When placed within a list, there's a systematic way of reducing a list of elements down into a single value.

In [4]:
def reduce(mon, list):
    if list == []:
        return mon.unit
    else:
        return mon.mult(list[0], reduce(mon, list[1:]))

In [45]:
reduce(additive_monoid, [1,2,3,4])

10

It's important to note about this that we're evaluating it (1 + (2 + (3 + 4))). We could evaluate it as (((1 + 2) + 3) + 4). This is on;y gaurenteed to give us the same result because of the monoid laws.

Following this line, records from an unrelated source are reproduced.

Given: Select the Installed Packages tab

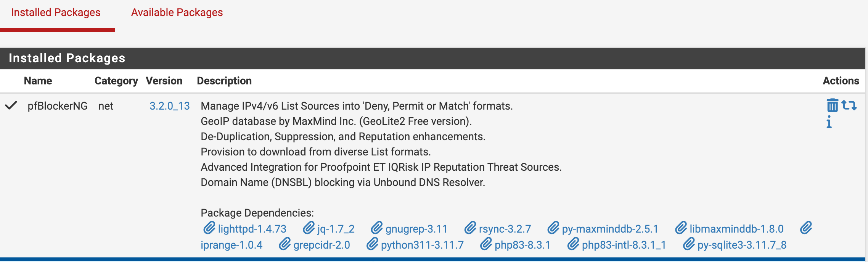Looking at the screenshot, I should [x=56, y=13].
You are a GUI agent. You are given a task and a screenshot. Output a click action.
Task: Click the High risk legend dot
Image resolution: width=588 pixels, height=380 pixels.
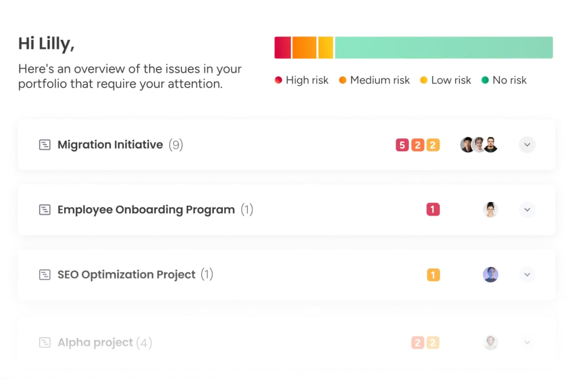point(278,80)
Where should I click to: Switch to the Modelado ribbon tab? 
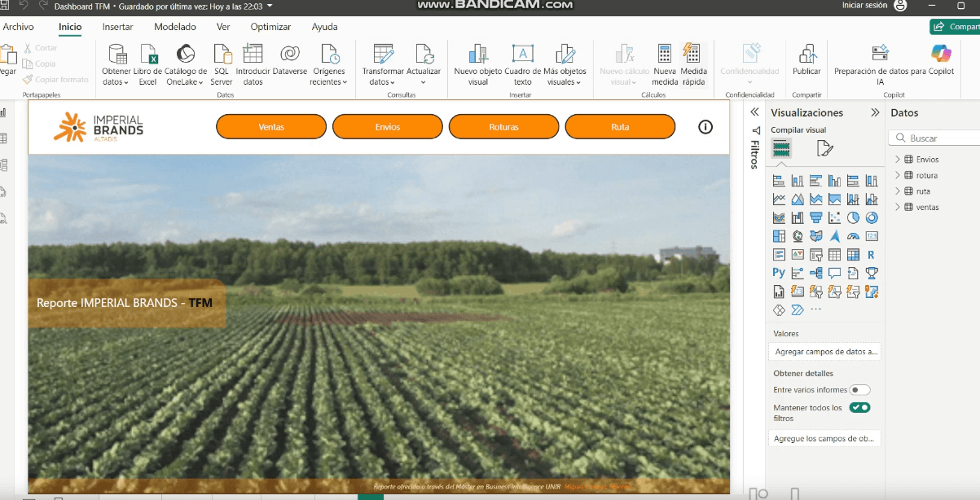click(175, 27)
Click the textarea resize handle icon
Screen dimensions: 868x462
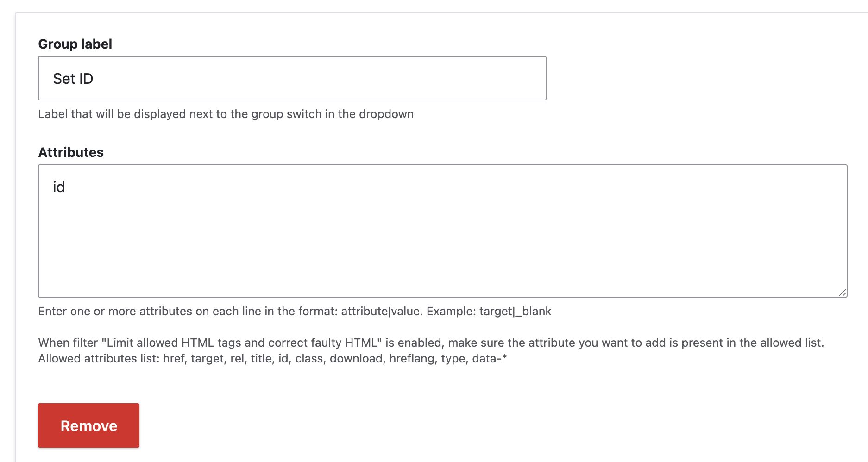pos(842,292)
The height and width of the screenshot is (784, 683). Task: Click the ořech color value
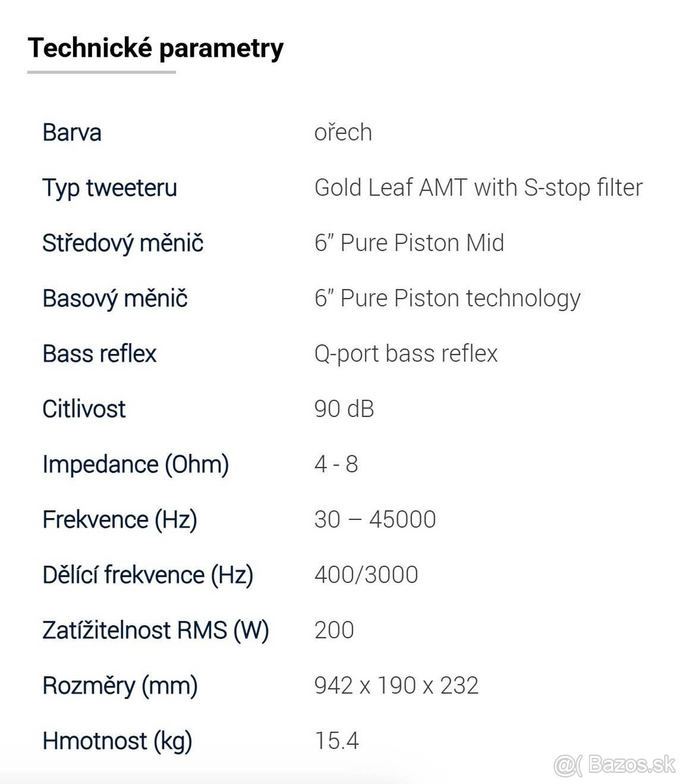click(343, 133)
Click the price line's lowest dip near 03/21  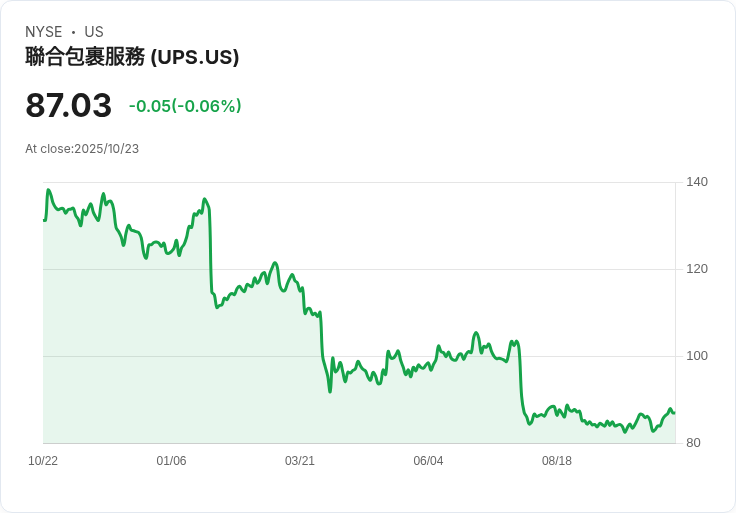[x=330, y=390]
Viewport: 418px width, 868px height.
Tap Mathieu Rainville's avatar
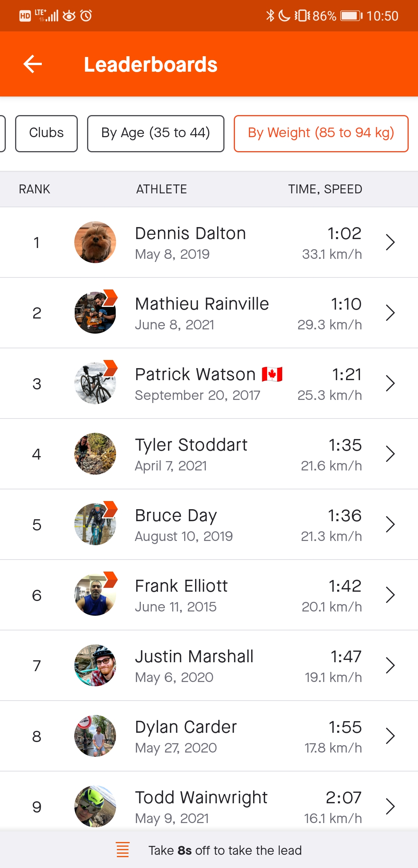point(95,313)
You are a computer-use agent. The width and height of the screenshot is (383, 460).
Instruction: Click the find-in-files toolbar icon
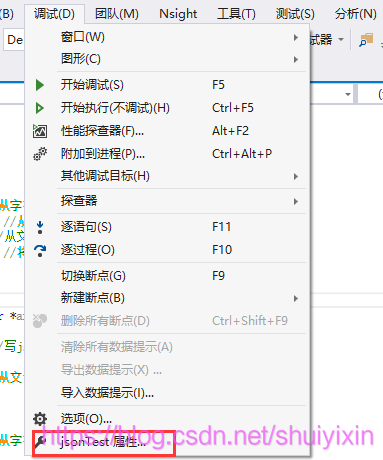coord(366,40)
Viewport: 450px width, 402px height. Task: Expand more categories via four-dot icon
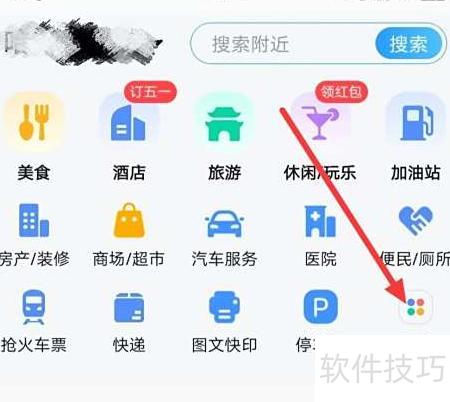416,307
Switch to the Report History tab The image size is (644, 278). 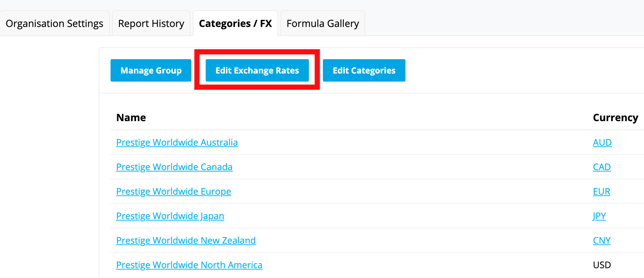click(x=151, y=23)
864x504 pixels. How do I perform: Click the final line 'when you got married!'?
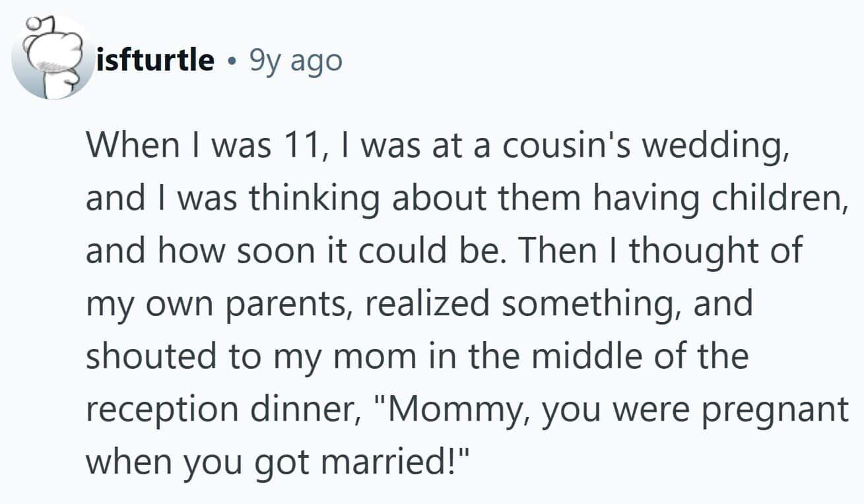(x=277, y=460)
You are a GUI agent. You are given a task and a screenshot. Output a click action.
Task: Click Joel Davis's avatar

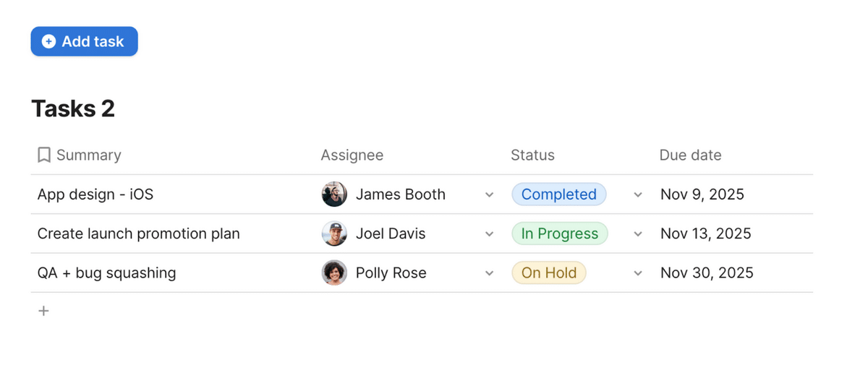tap(334, 234)
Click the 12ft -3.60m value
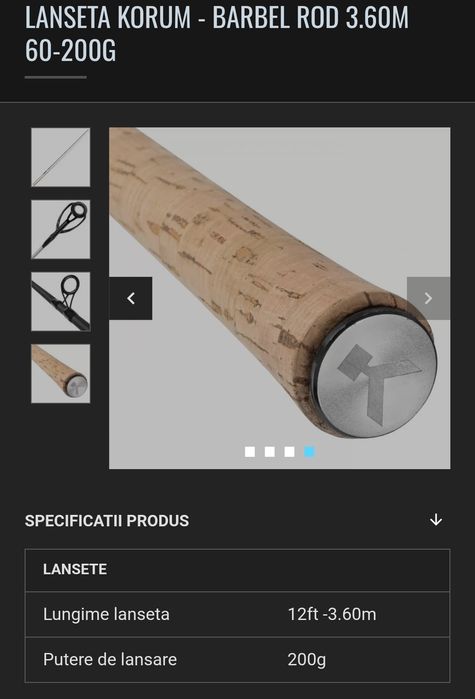Viewport: 475px width, 699px height. (332, 614)
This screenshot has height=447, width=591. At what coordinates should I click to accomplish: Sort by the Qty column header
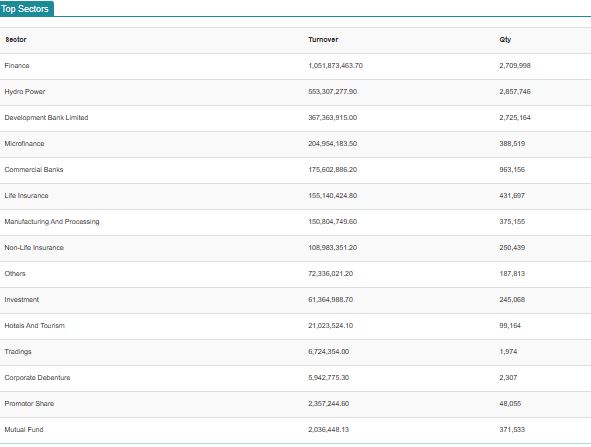[505, 40]
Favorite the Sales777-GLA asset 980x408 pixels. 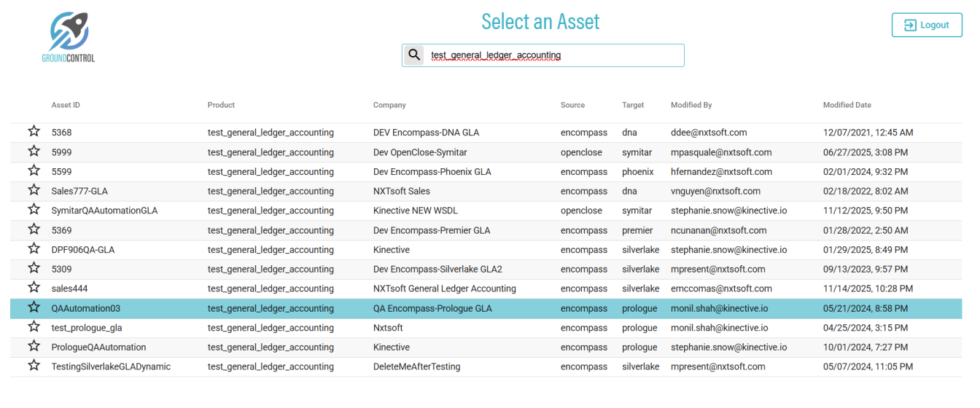click(x=34, y=191)
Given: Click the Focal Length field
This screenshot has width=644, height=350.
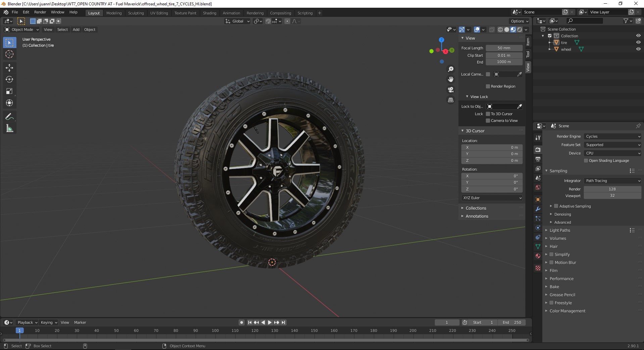Looking at the screenshot, I should pyautogui.click(x=504, y=48).
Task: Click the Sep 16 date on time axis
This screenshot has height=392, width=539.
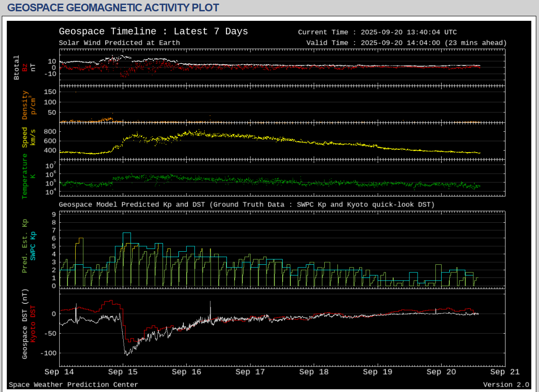Action: [x=187, y=372]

And we can add this as a method to our monoid class.

In [5]:
class Monoid():
    def __init__(self, mult, unit):
        self.mult = mult
        self.unit = unit
        # Such that the following equations are true
        # self.mappend(x, self.mappend(y, z)) == self.mappend(self.mappend(x, y), z)
        # self.mappend(x, self.unit) == self.mappend(self.unit, x) == x

    def cmult(self):
        return lambda x: lambda y: self.mult(x, y)
    
    def reduce(self, list):
        if list == []:
            return self.unit
        else:
            return self.mult(list[0], self.reduce(list[1:]))


In [68]:
additive_monoid.reduce([1,2,3,4])

10

In [69]:
multiplicitive_monoid.reduce([1,2,3,4])

24

Lists themselves form a monoid (in fact, lists are THE free monoid).

In [44]:
def concat(x, y):
    return x + y

assert concat([3,2,4], concat([1,2,4], [8,3,2])) == concat(concat([3,2,4], [1,2,4]), [8,3,2])
assert concat([3,2,4], []) == [3,2,4]
assert concat([], [3,2,4]) == [3,2,4]

free_monoid = Monoid(concat, [])

The reduce operation for this monoid corresponds to list flattening.

In [72]:
free_monoid.reduce([[1,2,3],[4,5],[6,7,8]])

[1, 2, 3, 4, 5, 6, 7, 8]

Some more monoid examples;

In [10]:
def bor(x, y):
    return x or y

assert bor(True, bor(False, True)) == bor(bor(True, False), True)
assert bor(False, False) == False
assert bor(False, True) == True

bool_or_monoid = Monoid(bor, False)

def band(x, y):
    return x and y

assert band(True, band(False, True)) == band(band(True, False), True)
assert band(False, True) == False
assert band(True, True) == True

bool_and_monoid = Monoid(band, True)

reduce for these is the same as .any and .all

In [74]:
bool_or_monoid.reduce([True, False, False, True])

True

In [75]:
bool_and_monoid.reduce([True, False, False, True])

False

Minimum and maximum form a monoid as well where positive and negative infinity act as the units.

In [11]:
from math import inf

assert min(324, min(-124, 832)) == min(min(324, -124), 832)
assert min(-324, inf) == -324
assert min(inf, 324) == 324

minimum_monoid = Monoid(min, inf)

assert max(324, max(-124, 832)) == max(max(324, -124), 832)
assert max(324, -inf) == 324
assert max(-inf, -324) == -324

maximum_monoid = Monoid(max, -inf)

A more interesing example; functions form a monoid under composition.

In [13]:
def comp(f, g):
    return lambda x: f(g(x))

# It's not easy testing that this is a Monoid, so you'll have to trust me.
endofunction_monoid = Monoid(comp, lambda x: x)

In [153]:
endofunction_monoid.reduce([lambda x: x**2, len, lambda x: x+"!"])("Hello")

36

In [78]:
endofunction_monoid.reduce([])("Hello")

'Hello'

On a similar note, procedures form a monoid with sequential execution as composition.

In [12]:
def run(p1, p2):
    p1
    p2
    pass
    
def proc_unit():
    pass

proc_monoid = Monoid(run, proc_unit)

In [131]:
def write_file():
    f=open("hello.txt","w+")
    f.write("Hello!")
    f.close()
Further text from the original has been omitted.